Le représentant-résident du Fonds Monétaire (FMI) en Guinée, a organisé ce samedi 25 novembre 2017, une conférence-débat portant sur « les perspectives économiques régionales de l’Afrique subsaharienne ». C’est la faculté des Sciences Economiques et Celle des Sciences Juridiques et Politique de l’Université de Sonfonia qui a servi de cadre à la rencontre, a constaté sur place Guineematin.com, à travers un de ses reporters.

La cérémonie a commencé par le discours du professeur Mamady Kourouma, recteur de l’Université Général Lansana Conté de Sonfonia. Le professeur Kourouma a dit sa joie de voir son université accueillir tous les ans, des représentants de la Banque Mondiale, du FMI ou des représentants de toutes les questions intéressantes de l’humanité pour un partage d’expériences. Ensuite, le recteur a présenté son institution qui compte « quatre facultés, vingt mille étudiants en moyenne par an, près de 400 professeurs »

De son côté, le Dr José Sulemane, après la présentation, s’est exprimé au micro des journalistes. Selon lui, l’exposé des perspectives économiques régionales subsahariennes est une « obligation qui est fait deux fois par an. Ça a été fait après la réunion annuelle de la Banque Mondiale. Le sujet que je viens de présenter, c’est de donner une évolution de l’Afrique subsaharienne, jusqu’aux données plus récentes de 2016. Ça parle sur l’assainissement budgétaire et aussi sur la diversification de l’économie pour donner une idée sur l’évolution des économies de l’Afrique subsaharienne dans ce contexte », a-t-il dit.

Parlant du cas spécifique de la Guinée, le représentant-résident du FMI a dit qu’après le ralentissement de son économie dû au virus Ebola, elle commence à enregistrer un recouvrement de l’activité économique à cause des investissements qui sont fait nomment dans le secteur minier. « Nous pouvons voir qu’il y a des perspectives d’évolution positives dans les prochains trois ans. Et ça, c’est une chose positive pour le développement du pays parce que comme je l’ai dit dans ma présentation, la bonne croissance doit être toujours plus haute que le taux de croissance de la population pour obtenir un PIB par habitant qui est positif. Et ça, c’est bon pour le développement du pays et pour améliorer les conditions de vie des populations ».
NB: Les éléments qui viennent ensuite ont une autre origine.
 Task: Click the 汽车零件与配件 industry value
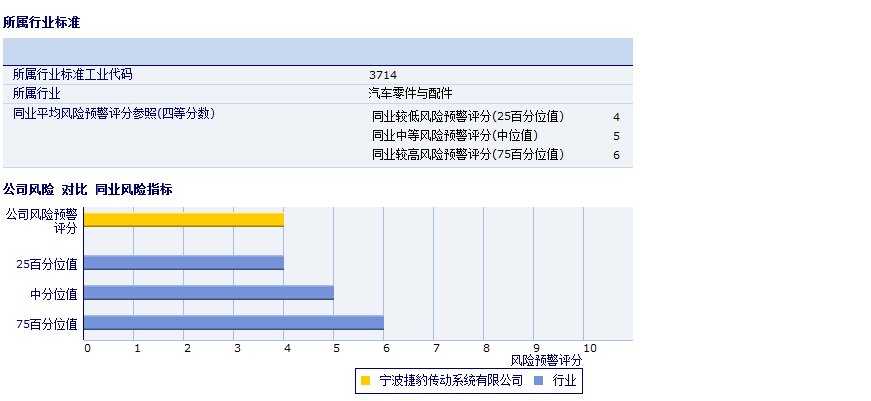coord(411,94)
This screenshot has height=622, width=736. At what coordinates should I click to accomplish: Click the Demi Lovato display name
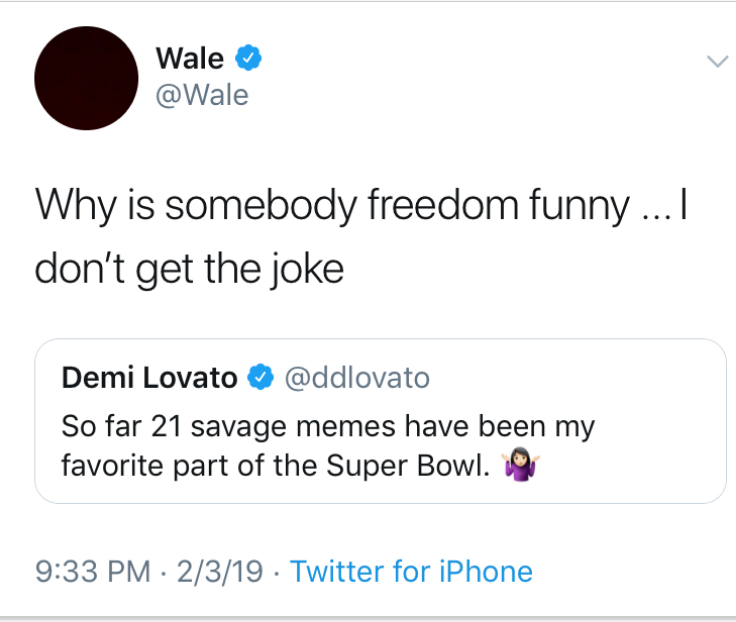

S’agissant du montant que le FMI prévoie pour la Guinée pour les trois prochaines années, conformément au programme qu’il a initié avec le gouvernement guinéen, le Dr José Suleymane a dit que l’équipe du fonds travail pour préparer le rapport du service préalablement soumis à la Directrice du Fonds. « Le montant sera décidé au moment du Conseil d’Administration à la mi-décembre. Moi je peux dire que le montant est toujours associé au niveau du quota de la Guinée et la cote totale, c’est environ 290 millions de dollars, mais ça va être décidé au moment du Conseil d’Administration », a-t-il laissé entendre.

Cette conférence-débat a duré près de 4 heures. Elle a permis au conférencier de passer en revue toutes les questions économiques du moment, à la grande satisfaction des participants. C’est par exemple l’impact de l’assainissement des finances publiques sur la croissance en Afrique subsaharienne, la diversification économique en Afrique subsaharienne et les publications du Département Afrique du FMI de 2009 à 2017.